También de las linternas con pilas de petaca que eran consideradas artículos casi de lujo en aquellas ocasiones. Pero la mayoría de las veces eran cortes poco sorpresivos. Formaban parte del folclore de la vida cotidiana. Eran el corte de las ocho o de las diez.
Aquello no alteraba apenas las costumbres familiares ni las sociales. La electricidad no era la energía omnipresente que es hoy. Las tiendas seguían vendiendo la misma mercancía sin detrimento de sus operaciones. La calle seguía moviéndose al mismo ritmo de siempre. La gente caminaba mucho entonces. Por supuesto que la vida cotidiana se alteraba pero las cosas volvían a su ser con cierta normalidad. Comías lo mismo en las cocinas de carbón de la época. Yo creo que la sociedad, hablo de los años de mi infancia, tenía muy cercana en su memoria los años de la guerra y de la precariedad. Un apagón no iba a mover el bigote social y escandalizar más que lo mínimamente necesario para quejarse del gobierno, del ayuntamiento y de la compañía de la luz que, además, era un monopolio. LA COMPAÑÍA DE LA LUZ. Ahí es nada.
Pero llegó el tiempo de la electricidad y el gas para mover nuevos aparatos domésticos. Neveras, lavadoras, cocinas eléctricas y también de gas. Cachivaches para todo tipo de usos. Y al tiempo los sistemas de distribución de la energía fueron mejorando sensiblemente. Ya no había apagones o si los había todavía no alteraban la vida diaria sustancialmente.
Todavía faltaban unos años para la electrificación total como la que conocemos hoy. Los cajeros, las transacciones, la banca electrónica. Y la administración digital.
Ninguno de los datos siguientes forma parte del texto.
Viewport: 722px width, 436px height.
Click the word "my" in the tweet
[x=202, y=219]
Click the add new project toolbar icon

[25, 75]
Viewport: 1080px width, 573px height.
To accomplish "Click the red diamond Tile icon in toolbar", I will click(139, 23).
Y cuando llegaron esos tiempos, incluso en la era de los ordenadores y los teléfonos móviles resultó que las redes distribuidoras de energía funcionaban milagrosamente bien. Cualquier accidente, una central que se quemaba, un temporal que derribaba líneas eléctricas, era solo un incidente raro por muy incómodo que resultase. Perdías los productos congelados, algún equipo se estropeaba pero difícilmente se suspendían trayectos de viajes por ejemplo.
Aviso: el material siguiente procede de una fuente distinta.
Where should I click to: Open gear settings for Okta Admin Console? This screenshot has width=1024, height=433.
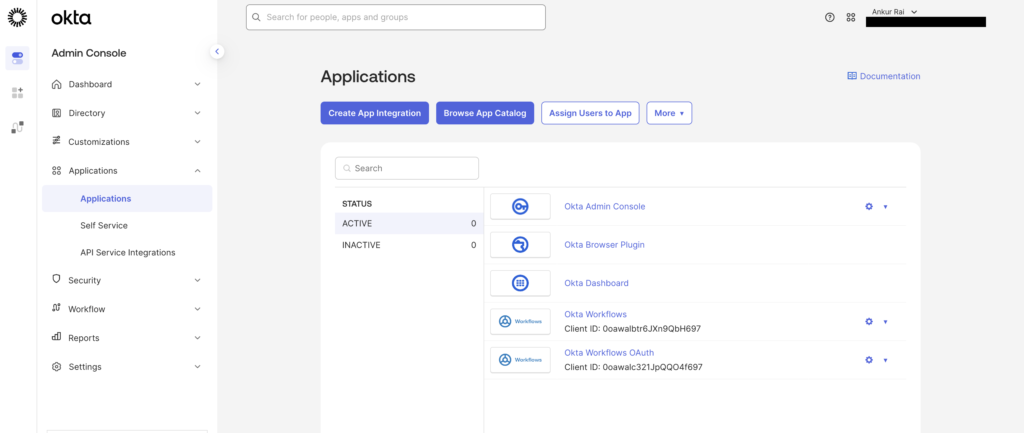(869, 207)
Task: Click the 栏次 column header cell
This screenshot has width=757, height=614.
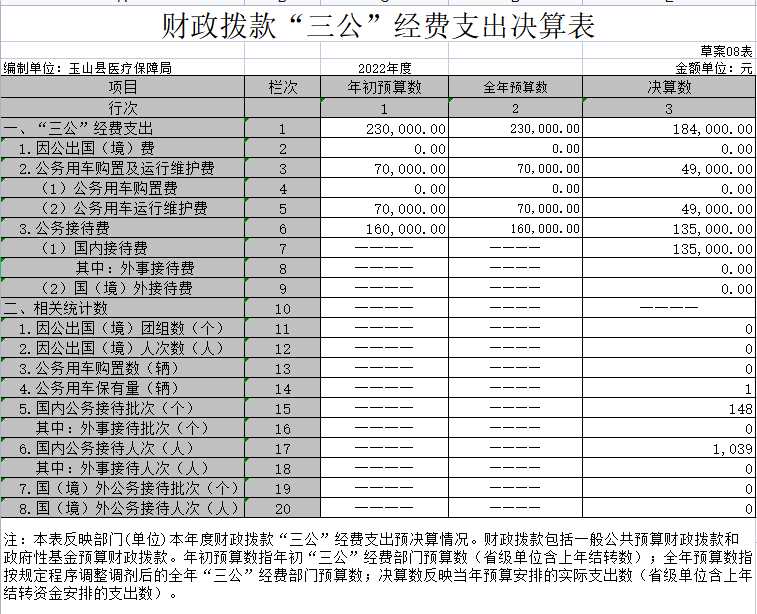Action: pyautogui.click(x=282, y=87)
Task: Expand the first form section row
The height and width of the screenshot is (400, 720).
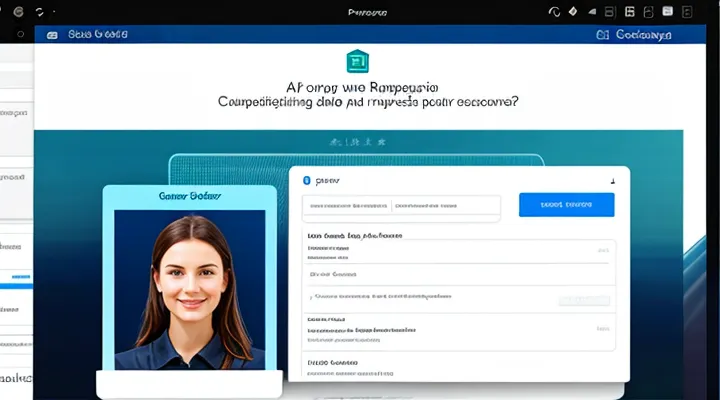Action: pyautogui.click(x=602, y=249)
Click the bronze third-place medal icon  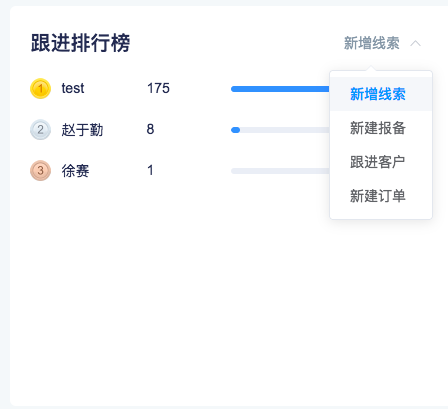pos(40,171)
Solo había un elemento de continuidad en las crisis de suministro. Eran las radios. Los transistores. Lo demás solo eran recuerdos de la precariedad. De tal forma que ya no quedan ni cerillas en casa y las linternas las tienes en el coche. También es cierto que puede que no recuerdes el cajón donde guardaste aquella radio de pilas. Y en el mejor de los casos que no encuentres las pilas para reponer.
En estos recuerdos estamos mientras vivimos el GRAN APAGÓN. Sabemos que van a ser unas horas duras para muchos que se quedarán sin oxígeno en casa, para los enfermos que van a tener dificultades de acceso a los servicios hospitalarios, para los que se queden encerrados en ascensores o vagones de metro y para los viajeros. Para los comerciantes que se les ha jodido el negocio y ni siquiera pueden echar el cierre automatizado de sus persianas.
Por supuesto que también vamos a entender que con la caída de la luz caen el resto de los servicios que se nutren de ella. Empezando por el internet que de hora en hora ha ido desapareciendo. Y eso, en nuestra sociedad son palabras mayores. Bueno. Ya sabemos lo vulnerables que somos.
Mientras tanto solo les diré que en mi pequeño universo que es la plaza de Olavide, las gentes siguen sentadas en las terrazas.
Postdata
Siete de la tarde del día del apagón, 28 de abril de 2025. Todavía no ha vuelto la luz.
Nueve y media de la noche. Ha vuelto la luz y la plaza estalla en una explosión de aplausos.